The first characteristic of minor literature is that in it language is affected with a high coefficient of deterritorialization that turns the language into something “impossible”.
The second characteristic of minor literatures is that everything in them is political. In major literatures, in contrast, the individual concern (familial, marital, and so on) joins with other no less individual concerns, the social milieu serving as a mere environment or background. Minor literature is completely different; its cramped space forces each individual intrigue to connect immediately to politics.
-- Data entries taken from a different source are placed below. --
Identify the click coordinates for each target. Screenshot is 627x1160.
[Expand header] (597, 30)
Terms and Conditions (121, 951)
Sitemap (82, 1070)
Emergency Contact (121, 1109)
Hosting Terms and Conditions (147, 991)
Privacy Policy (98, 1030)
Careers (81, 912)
The third characteristic of minor literature is that in it everything takes on a collective value. Indeed, precisely because talent isn’t abundant in a minor literature, there are no possibilities for an individuated enunciation that would belong to this or that “master” and that could be separated from a collective enunciation. Indeed, scarcity of talent is in fact beneficial and allows the conception of something other than a literature of masters; what each author says individually already constitutes a common action, and what he or she says or does is necessarily political, even if others aren’t in agreement. The political domain has contaminated every statement. But above all else, literature finds itself positively charged with the role and function of collective, and even revolutionary, enunciation. If the writer is in the margins or completely outside his or her fragile community, this situation allows the writer all the more the possibility to express another possible community and to forge the means for another consciousness and another sensibility.
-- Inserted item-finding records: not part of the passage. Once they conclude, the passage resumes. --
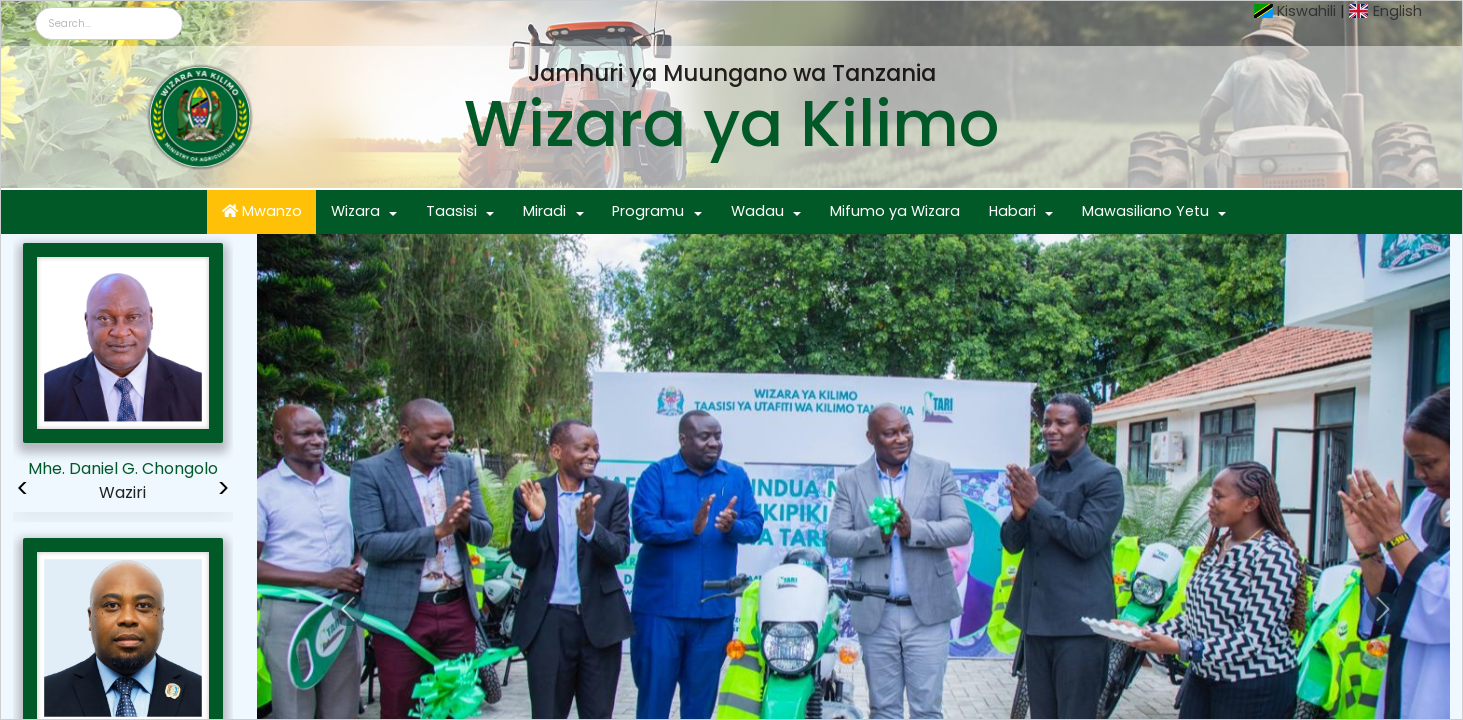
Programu (648, 211)
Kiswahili (1306, 11)
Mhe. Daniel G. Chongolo (123, 468)
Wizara (355, 211)
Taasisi (451, 211)
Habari (1012, 211)
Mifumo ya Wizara (895, 211)
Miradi (544, 211)
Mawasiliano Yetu (1145, 211)
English (1397, 11)
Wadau (757, 211)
We might as well say that minor no longer designates specific literatures but the revolutionary conditions for every literature within the heart of what is called great (or established) literature. And for that, finding one’s own point of underdevelopment, one’s own patois, one’s own third world, one’s own desert is necessary.
To make use of the polylingualism of one’s own language, to make a minor or intensive use of it, to oppose the oppressed quality of this language to its oppressive quality, to find points of nonculture or underdevelopment.